Ms. Guardia, unsure, frowned at the indigo and terra-cotta colored images she was creating. Ms. Richards came over and considered it for a minute.

"Oh yes — oh — that's fantastic," she concluded.

When Ms. Guardia was finished screening her images onto the cloth, she hung it up to dry on one of the clotheslines strung across the room.

"I used different pieces of lace, thread and bubble wrap," she said. "On the second application, I used leaves and twigs."

Ms. Guardia, 64, used to create men's ties under the name "Katherine Barnes." They have been sold in specialty stores and displayed in art galleries in Southwest Florida. Although art is her passion, she hadn't created any in a while.

"I'm wanting to get back into it," she said. "When I saw Ms. Richards' work, it inspired me."

In between offering her students reassurance and technical assistance, Ms. Richards had created her own template using Starbucks cupholders and other objects. She was busy screening the image, in dark purple, onto a piece of cotton cloth.

She was "deconstructing" the image by making each printing less distinguishable than the last, so distinct images were layered among watery, indistinguishable ones.

"What I end up with is a ghost image," Ms.

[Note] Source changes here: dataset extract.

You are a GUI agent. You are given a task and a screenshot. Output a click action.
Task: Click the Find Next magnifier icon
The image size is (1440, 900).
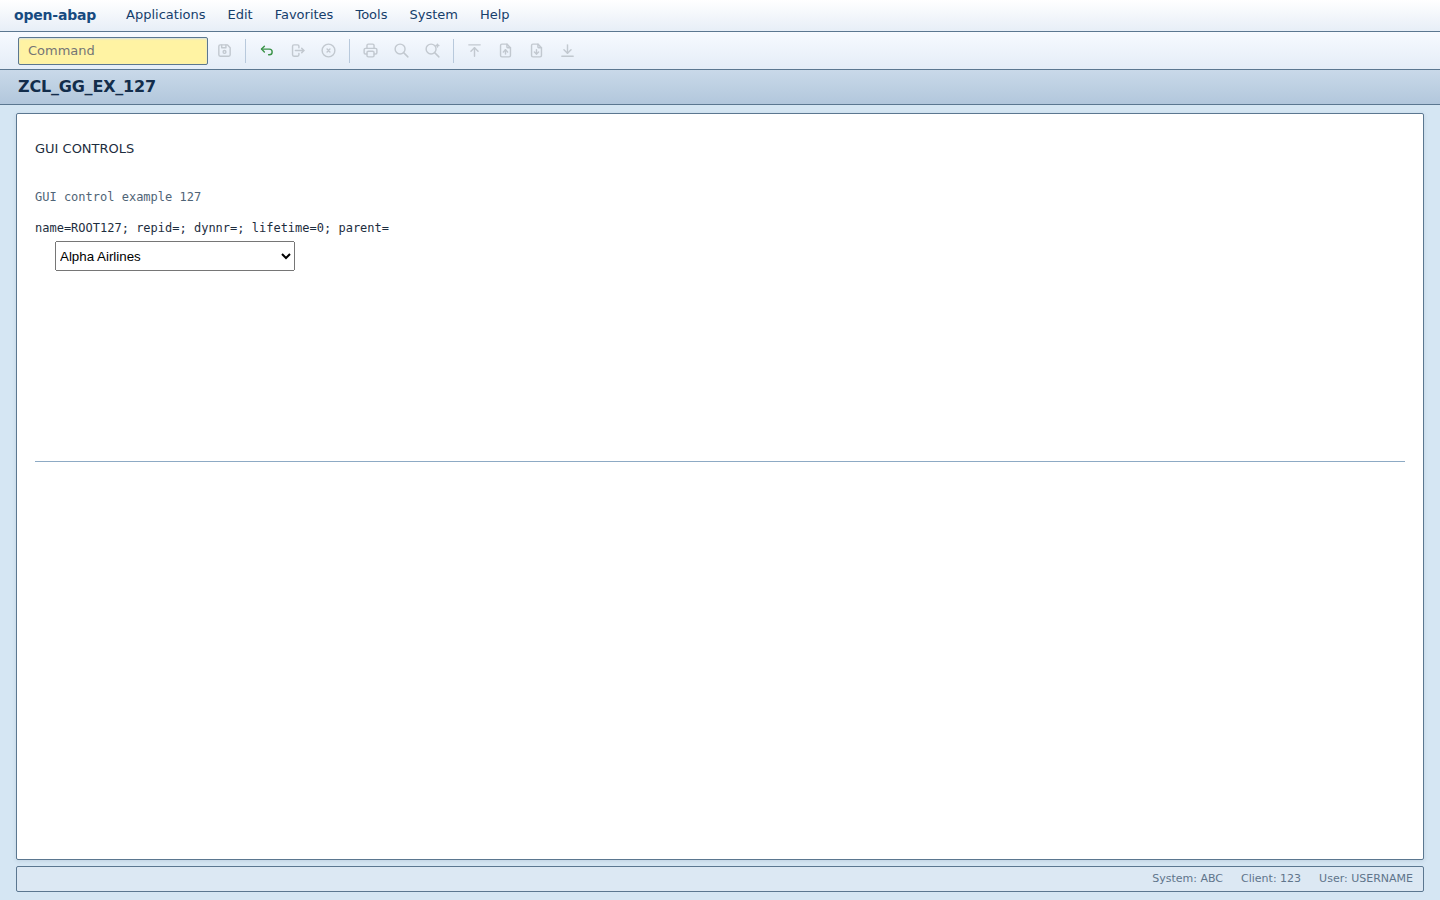click(433, 51)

Richards said. "It just gives you more possibilities. I like the fact that it changes and becomes something different as I go along. This was just another way to layer the images on the fabric so it's more complex and interesting."

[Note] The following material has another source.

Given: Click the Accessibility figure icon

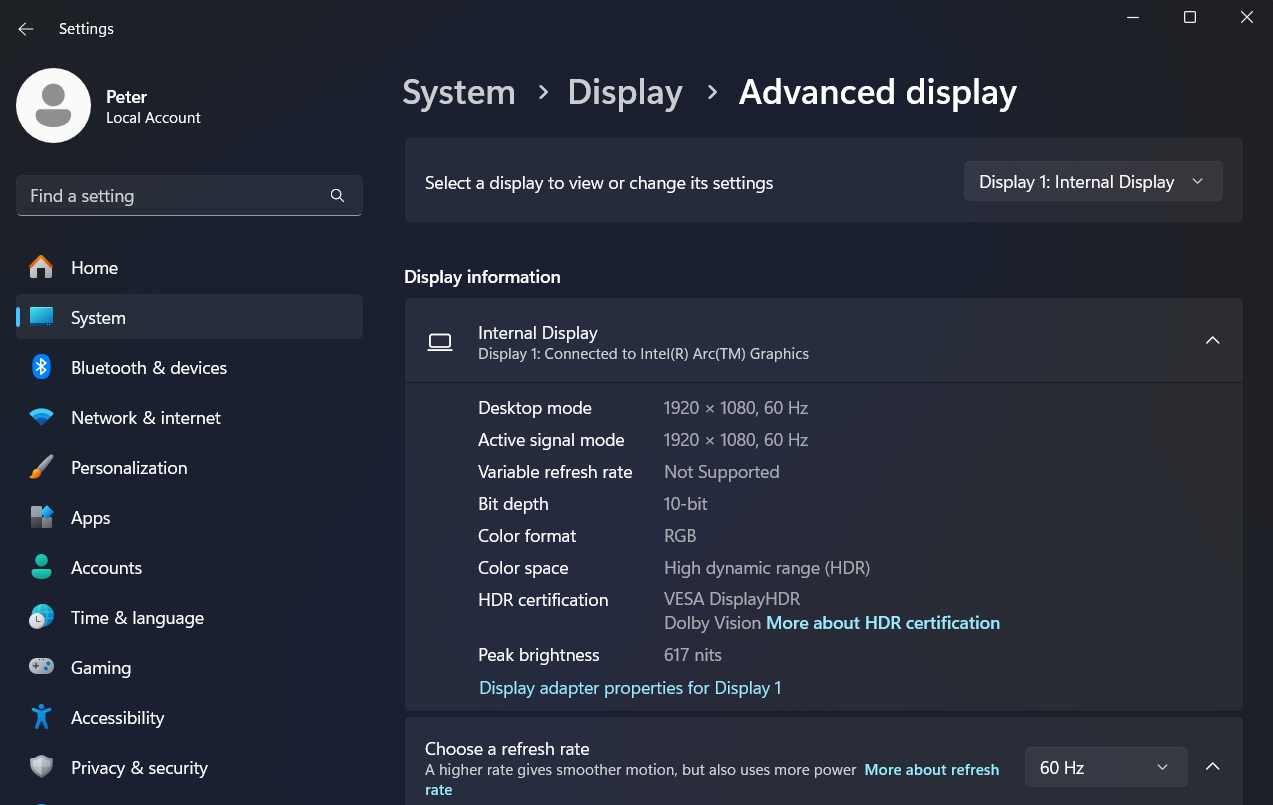Looking at the screenshot, I should point(41,717).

After the images dry, she might make a dress out of the cloth or layer more screen prints over the top.

"There are so many things I can do to continually build on this," she said.

Ms. Richards has taught regular sessions in fabric dyeing and surface design at the studio since she moved to Fort Myers in 2003.

She has been an artist and teacher most of her life. After growing up in the Chicago suburbs and graduating with a master's degree in art from the University of Illinois, she taught art education students at Slippery Rock University (known by students as "Slimy Pebble") in Pennsylvania. Later, she moved to Cape Cod, Mass., and opened an antique and gift shop.

"I used to come down here (to Florida) during the winter," she said. "I finally bought a condo down here."

Now she lives in a house with her roommate in Fort Myers. Ms. Richards recently taught a course in Shibori, a Japanese technique for dyeing patterns on fabric, at the Alliance for the Arts in Fort Myers.

Most of her screen printings, and the physical objects she uses to create templates for them, are inspired or taken literally from nature.

"I'll walk along the street and see pieces of grass that are laying in the gutter and pick them up, because they look interesting to me," she said.

Her favorite artists include Mark Rothko, an abstract expressionist who worked in New York City in the mid 20th century, and figure painter Milton Avery.

Ms. Richards doesn't have any family in Fort Myers. But over Christmas, she usually meets up with a niece and her husband who are from California. Last year, they met in Washington, D.C., for the National Cherry Blossom Festival. This year, she'll meet them at the Santa Fe Indian Market, where more than 600 Native American Indian tribes display the art they created over the last year.

Ms. Richards also has two dogs at home and, with an artist's eye for color, named them appropriately: Coffee is a Shih Tzu and the other one is a small, friendly halfbreed named Smudge.